The body story I have had for most of my life goes like this: I am fat and unattractive. I am fat because I am lazy and greedy and don’t try hard enough. I make a fuss about pain. I would have more energy if only I did/ate/thought the right things so it’s really my fault I’m not doing better. That body story has gone with me no matter what I’ve done, or how hard I’ve tried. It is not a story I started out telling myself, it was told to me and I internalised it.
I’m working on changing that. It is not an easy thing to do, because the story is so embedded, and there are other stories tangled into it – that I should not expect love because I am fat. That no matter how good I am, it will never be enough to offset how unattractive I am. Pre-teen me was told that no one would ever want me because I was so fat. I don’t think I’ve ever really got past that, even when it’s repeatedly been proven not to be true. It haunts me.
My new body story takes into account some truths about my body. I’m very hypermobile, which means I hurt and injure easily, and I hurt a lot. It re-casts my historical pain not as fuss making, but as a real issue. Hypermobility often goes with fatigue, and everything taking more effort. I can re-write the stories about my laziness as being about limitations in my body, and not lack of trying on my part. My poor co-ordination in childhood – only marginally better now – probably also wasn’t a lack of effort on my part, but a consequence of the hypermobility.
I can tell myself new stories about how child me tried their best, but had problems.
Hypermobility has implications for the soft tissues, including the stomach. I’ve always had a dodgy digestive system which suggests that the soft tissue issues are in my guts as well as around my joints. I’ve always had trouble building stomach muscle or getting my middle into a shape I’m happy with. During pregnancy, my middle expanded to an alarming degree. This would make sense if I have weaker tissues to begin with. What if the stomach shape that was the source of so much childhood shame wasn’t about fat, but about the state of my muscles? Dieting never changed it. Starving myself never changed it. Exercise routines, regular swimming and other such efforts have never made much difference either. Trying to get my stomach to be a more acceptable shape has been a life-long obsession. What if it’s not because I’m greedy and lazy? What if something else is going on?
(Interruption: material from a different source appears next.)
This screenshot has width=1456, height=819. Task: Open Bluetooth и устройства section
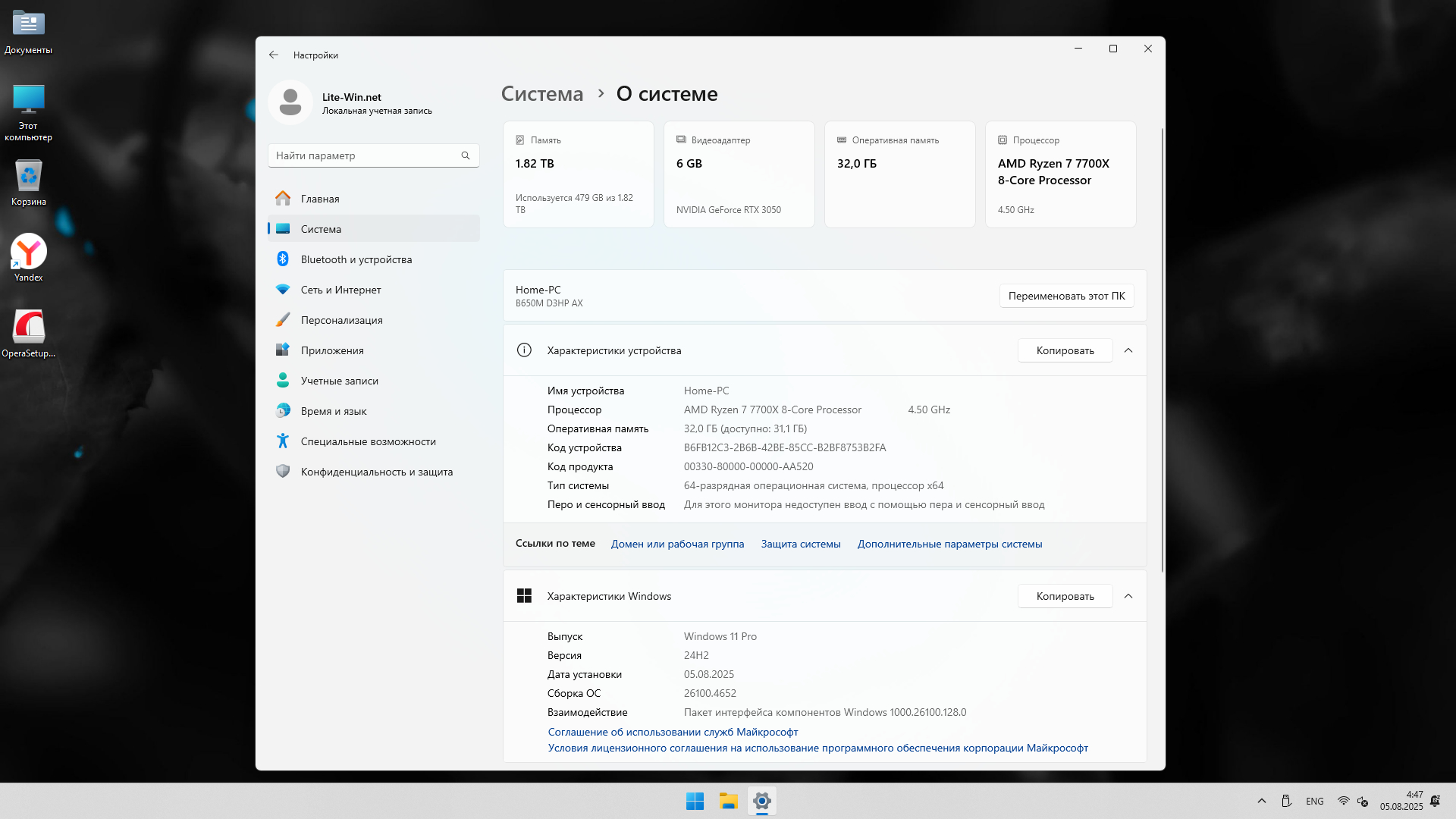(x=356, y=259)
I am trying to tell myself new stories about how this might not have been some kind of personal failing on my part.
I’m also becoming aware of a thing. When the first port of call is to stigmatise fat and shame the fat person for being morally inadequate, there’s no looking at causes. There’s no asking what’s going on in their body and how that might be managed, dealt with, or how they might be more kindly supported in getting on with life. No one (including me) asked what was going on in my body because it was so obvious to everyone (me included) that my greed and laziness were to blame. That my body did not change was proof that I must be too greedy and lazy to really make the effort. Even as a teenager on the slimfast diet (remember that? Replace 2 meals each day with special milkshakes) I did not get to be the right shape. I did get to be very tired and had lousy concentration.
Putting down a story that has dominated my entire life isn’t easy. But, it does help having a new story to replace it with. A story in which I do not have to hate my body for the accident of how it is. A story in which it is not my fault. A story in which I do not have to think of myself as a ‘bad’ person. And if my body is not an expression of my moral failure, it becomes that bit easier to ask people to accept me as I am.